WHAT IS REQUIRED: Every line of the material that mentions the word "computer" should be copied out.

DATA LISTING:
-------------------------
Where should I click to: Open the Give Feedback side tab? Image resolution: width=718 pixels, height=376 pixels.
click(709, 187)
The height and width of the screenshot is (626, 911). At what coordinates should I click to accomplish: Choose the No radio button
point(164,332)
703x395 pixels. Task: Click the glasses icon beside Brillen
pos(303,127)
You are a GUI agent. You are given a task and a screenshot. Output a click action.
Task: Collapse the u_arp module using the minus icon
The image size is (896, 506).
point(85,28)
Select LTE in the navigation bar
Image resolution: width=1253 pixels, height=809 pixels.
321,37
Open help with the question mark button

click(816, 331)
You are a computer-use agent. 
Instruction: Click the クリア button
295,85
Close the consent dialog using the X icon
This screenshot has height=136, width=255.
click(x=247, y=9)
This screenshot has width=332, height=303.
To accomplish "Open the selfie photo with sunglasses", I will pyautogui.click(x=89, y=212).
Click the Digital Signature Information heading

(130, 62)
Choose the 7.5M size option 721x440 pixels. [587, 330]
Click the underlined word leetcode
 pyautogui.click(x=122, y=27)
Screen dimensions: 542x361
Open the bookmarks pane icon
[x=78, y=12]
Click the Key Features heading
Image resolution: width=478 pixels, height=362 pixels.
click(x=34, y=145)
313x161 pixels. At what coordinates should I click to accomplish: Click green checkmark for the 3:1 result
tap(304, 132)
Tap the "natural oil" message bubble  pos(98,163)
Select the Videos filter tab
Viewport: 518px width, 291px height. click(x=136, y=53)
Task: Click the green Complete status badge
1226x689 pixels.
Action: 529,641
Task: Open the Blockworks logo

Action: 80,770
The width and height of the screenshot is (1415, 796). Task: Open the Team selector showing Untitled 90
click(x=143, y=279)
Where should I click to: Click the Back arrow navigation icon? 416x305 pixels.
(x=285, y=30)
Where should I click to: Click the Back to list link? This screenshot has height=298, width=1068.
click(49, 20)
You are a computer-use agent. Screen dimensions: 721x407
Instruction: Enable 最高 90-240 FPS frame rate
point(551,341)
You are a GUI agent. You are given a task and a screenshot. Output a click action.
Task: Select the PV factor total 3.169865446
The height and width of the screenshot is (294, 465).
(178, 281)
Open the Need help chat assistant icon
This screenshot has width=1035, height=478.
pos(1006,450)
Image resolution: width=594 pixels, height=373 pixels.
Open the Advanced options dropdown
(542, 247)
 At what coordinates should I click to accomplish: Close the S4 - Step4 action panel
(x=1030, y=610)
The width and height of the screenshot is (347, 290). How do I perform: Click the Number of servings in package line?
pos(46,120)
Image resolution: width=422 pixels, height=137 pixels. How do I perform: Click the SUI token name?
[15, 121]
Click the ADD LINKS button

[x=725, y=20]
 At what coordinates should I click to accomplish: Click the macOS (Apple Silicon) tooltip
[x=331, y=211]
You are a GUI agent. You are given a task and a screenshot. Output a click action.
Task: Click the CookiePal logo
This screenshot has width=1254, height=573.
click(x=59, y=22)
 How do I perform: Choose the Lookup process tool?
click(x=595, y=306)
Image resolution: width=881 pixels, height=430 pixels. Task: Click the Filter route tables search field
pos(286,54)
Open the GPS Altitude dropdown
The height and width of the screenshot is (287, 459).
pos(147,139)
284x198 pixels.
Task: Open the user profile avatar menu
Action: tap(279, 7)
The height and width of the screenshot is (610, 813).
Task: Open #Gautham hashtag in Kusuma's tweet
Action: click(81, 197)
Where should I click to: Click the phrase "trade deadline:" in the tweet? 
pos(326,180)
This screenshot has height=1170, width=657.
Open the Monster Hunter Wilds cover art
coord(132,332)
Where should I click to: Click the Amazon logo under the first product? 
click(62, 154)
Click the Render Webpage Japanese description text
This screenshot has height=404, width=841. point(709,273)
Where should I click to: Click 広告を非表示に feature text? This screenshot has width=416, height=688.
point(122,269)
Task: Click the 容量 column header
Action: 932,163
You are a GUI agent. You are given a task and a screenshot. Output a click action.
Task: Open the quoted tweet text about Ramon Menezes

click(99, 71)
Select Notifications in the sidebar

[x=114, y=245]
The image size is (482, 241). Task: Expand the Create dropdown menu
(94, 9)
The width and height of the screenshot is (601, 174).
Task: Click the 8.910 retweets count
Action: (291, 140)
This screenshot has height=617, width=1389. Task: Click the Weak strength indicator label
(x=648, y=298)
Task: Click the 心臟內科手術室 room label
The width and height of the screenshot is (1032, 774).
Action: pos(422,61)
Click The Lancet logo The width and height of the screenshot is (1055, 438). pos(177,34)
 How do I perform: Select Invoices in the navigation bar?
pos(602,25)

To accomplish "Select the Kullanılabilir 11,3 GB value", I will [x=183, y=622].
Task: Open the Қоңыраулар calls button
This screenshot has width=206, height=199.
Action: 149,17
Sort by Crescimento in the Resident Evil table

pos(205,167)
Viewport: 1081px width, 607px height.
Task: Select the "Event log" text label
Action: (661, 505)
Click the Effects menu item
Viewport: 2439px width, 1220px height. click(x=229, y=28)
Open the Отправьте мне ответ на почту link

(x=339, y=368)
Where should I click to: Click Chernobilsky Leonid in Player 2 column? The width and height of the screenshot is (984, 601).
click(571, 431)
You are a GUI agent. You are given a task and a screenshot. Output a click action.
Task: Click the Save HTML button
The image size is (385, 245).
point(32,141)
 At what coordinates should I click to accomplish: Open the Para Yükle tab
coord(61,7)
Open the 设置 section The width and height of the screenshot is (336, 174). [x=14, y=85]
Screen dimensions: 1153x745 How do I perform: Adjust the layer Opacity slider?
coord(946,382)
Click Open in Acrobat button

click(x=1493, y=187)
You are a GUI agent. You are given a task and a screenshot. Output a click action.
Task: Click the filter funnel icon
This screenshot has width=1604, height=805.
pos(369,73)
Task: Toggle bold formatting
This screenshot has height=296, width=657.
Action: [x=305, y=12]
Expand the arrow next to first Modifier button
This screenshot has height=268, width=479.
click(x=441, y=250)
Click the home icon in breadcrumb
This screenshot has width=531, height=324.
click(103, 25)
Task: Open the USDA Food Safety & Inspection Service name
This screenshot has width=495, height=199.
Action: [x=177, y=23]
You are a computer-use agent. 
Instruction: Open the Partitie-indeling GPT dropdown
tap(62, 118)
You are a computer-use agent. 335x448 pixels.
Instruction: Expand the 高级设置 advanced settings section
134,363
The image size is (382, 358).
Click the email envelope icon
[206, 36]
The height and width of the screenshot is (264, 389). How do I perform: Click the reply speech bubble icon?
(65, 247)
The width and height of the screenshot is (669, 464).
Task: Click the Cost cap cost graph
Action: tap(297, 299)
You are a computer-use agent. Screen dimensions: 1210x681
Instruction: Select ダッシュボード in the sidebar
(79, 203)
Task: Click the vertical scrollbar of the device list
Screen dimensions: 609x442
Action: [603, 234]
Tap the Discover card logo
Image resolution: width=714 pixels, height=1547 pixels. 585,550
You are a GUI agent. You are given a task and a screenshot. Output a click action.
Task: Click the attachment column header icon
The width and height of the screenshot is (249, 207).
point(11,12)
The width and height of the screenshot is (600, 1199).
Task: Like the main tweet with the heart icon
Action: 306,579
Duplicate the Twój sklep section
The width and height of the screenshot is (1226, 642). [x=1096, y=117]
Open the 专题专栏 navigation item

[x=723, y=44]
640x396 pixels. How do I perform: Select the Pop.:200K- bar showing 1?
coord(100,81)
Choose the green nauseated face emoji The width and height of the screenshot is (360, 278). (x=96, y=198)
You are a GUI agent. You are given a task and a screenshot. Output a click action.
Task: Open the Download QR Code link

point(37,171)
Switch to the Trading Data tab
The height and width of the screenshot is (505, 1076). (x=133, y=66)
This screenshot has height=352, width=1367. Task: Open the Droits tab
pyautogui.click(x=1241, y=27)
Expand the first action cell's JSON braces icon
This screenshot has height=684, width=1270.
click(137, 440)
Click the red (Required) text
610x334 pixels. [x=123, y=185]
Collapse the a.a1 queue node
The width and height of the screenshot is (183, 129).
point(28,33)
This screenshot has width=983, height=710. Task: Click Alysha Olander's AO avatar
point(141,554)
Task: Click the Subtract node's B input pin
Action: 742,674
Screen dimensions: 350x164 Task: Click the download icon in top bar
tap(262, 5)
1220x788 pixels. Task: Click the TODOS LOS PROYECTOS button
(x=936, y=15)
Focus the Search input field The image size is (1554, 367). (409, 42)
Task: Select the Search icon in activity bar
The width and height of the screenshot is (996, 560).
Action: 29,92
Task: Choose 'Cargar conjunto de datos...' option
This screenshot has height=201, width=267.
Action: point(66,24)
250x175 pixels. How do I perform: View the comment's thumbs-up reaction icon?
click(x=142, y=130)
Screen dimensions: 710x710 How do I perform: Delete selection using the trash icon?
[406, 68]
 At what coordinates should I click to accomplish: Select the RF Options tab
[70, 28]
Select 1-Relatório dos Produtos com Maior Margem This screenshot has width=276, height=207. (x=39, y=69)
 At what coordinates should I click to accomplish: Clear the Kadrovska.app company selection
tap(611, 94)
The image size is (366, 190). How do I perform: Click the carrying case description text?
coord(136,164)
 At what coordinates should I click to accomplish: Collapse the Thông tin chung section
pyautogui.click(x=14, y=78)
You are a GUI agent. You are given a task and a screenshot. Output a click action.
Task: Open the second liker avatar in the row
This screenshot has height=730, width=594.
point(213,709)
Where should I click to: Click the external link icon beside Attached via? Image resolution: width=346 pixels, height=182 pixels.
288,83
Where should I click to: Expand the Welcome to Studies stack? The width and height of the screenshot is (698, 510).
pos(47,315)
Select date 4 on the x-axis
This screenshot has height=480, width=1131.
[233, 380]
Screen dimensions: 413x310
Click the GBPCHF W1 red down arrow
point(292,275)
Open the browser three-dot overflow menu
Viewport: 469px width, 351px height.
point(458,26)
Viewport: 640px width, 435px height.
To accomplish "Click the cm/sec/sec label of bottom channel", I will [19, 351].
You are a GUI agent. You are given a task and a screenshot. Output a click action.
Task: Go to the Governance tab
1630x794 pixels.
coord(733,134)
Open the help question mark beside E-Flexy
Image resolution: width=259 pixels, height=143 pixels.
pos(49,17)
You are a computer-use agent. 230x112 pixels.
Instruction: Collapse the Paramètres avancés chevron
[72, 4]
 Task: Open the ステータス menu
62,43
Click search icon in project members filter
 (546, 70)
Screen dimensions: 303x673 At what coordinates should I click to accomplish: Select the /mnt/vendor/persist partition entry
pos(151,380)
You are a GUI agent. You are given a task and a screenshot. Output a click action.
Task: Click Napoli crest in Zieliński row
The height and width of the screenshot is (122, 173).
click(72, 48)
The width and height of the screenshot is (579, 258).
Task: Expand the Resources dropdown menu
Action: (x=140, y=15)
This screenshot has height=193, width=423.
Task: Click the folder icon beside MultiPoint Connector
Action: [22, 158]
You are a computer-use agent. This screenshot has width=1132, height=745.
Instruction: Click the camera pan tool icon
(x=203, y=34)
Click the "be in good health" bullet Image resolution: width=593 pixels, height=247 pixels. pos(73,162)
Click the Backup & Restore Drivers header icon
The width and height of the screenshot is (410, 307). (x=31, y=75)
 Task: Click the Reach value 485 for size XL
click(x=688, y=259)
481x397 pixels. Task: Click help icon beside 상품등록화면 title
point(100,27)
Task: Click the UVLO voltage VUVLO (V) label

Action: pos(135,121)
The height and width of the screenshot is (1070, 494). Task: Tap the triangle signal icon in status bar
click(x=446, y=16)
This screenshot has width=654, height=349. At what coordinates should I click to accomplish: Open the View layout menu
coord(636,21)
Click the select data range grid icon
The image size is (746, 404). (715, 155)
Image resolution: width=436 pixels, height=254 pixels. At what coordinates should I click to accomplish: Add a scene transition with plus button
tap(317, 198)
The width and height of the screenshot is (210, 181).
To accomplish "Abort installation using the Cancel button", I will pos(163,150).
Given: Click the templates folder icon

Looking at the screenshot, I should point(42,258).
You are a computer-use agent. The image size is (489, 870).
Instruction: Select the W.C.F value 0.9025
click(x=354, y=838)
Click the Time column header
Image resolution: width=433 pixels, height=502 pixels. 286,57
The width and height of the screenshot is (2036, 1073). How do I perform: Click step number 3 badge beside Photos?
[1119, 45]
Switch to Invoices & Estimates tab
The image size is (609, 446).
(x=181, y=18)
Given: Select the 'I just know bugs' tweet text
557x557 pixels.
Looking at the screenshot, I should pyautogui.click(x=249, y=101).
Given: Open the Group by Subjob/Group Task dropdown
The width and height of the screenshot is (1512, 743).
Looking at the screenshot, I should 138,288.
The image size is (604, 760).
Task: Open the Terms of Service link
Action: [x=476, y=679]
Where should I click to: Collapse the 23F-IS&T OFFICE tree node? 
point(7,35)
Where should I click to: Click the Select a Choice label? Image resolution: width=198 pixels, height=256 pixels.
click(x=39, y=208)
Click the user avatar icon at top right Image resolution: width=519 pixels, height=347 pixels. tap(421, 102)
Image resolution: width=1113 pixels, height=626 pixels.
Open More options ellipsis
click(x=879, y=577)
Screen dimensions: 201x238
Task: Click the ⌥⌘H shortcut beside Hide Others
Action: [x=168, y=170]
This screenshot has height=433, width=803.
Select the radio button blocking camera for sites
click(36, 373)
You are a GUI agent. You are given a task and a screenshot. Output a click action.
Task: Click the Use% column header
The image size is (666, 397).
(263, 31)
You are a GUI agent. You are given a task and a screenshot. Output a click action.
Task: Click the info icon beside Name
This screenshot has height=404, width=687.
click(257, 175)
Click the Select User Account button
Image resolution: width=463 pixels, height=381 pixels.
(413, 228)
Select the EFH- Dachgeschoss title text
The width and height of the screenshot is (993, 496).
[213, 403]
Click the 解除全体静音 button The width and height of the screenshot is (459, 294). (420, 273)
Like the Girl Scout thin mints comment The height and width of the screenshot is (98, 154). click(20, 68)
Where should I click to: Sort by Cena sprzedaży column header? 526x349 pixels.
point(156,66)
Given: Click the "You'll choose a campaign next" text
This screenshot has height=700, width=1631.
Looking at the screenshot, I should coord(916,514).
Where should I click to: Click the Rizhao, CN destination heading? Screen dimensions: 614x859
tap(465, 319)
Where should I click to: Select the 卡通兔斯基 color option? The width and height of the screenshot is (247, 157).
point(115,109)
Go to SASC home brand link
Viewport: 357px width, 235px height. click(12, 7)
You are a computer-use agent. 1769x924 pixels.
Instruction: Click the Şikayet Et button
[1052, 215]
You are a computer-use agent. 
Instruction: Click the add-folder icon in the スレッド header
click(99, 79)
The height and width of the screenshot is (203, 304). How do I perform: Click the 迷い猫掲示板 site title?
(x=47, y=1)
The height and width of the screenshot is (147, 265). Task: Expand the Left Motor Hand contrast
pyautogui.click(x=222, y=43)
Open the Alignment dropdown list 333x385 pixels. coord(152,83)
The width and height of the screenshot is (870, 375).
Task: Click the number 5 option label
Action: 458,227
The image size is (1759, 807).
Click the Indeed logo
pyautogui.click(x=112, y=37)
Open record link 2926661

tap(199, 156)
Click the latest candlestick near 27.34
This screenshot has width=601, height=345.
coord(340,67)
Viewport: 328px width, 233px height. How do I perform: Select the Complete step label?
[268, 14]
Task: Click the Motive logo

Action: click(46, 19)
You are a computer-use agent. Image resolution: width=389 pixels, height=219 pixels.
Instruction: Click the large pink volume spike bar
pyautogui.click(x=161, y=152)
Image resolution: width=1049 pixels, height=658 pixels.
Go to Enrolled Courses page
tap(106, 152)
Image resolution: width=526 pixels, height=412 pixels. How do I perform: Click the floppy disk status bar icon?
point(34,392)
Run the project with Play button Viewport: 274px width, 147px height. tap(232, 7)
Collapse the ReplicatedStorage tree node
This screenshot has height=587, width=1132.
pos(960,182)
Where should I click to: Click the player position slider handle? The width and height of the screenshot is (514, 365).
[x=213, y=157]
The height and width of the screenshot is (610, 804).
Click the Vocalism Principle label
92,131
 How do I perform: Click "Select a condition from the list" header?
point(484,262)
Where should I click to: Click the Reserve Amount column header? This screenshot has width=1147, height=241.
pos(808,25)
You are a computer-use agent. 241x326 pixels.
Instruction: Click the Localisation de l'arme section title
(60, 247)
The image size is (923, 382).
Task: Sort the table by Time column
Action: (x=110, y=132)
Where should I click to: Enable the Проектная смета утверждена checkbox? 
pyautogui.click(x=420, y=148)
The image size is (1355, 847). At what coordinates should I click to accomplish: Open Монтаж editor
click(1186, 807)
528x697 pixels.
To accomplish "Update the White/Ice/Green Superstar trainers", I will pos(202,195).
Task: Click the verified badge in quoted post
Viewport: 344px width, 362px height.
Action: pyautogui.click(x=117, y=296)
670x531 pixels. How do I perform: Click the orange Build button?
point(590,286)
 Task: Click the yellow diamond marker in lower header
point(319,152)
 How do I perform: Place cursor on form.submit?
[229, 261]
-------------------------
SOLVED PROBLEM:
You are a computer-use agent. 
You are a computer-use agent. Screen dimensions: 721x407
You are a computer-use agent. 
You are a computer-use agent. 335x448 pixels.
You are a computer-use agent. Screen dimensions: 1210x681
You are a computer-use agent. 230x112 pixels.
You are a computer-use agent. This screenshot has width=1132, height=745.
You are a computer-use agent. The image size is (489, 870).
You are a computer-use agent. 1769x924 pixels.
You are a computer-use agent. 
You are a computer-use agent. Image resolution: width=389 pixels, height=219 pixels.
You are a computer-use agent. 241x326 pixels.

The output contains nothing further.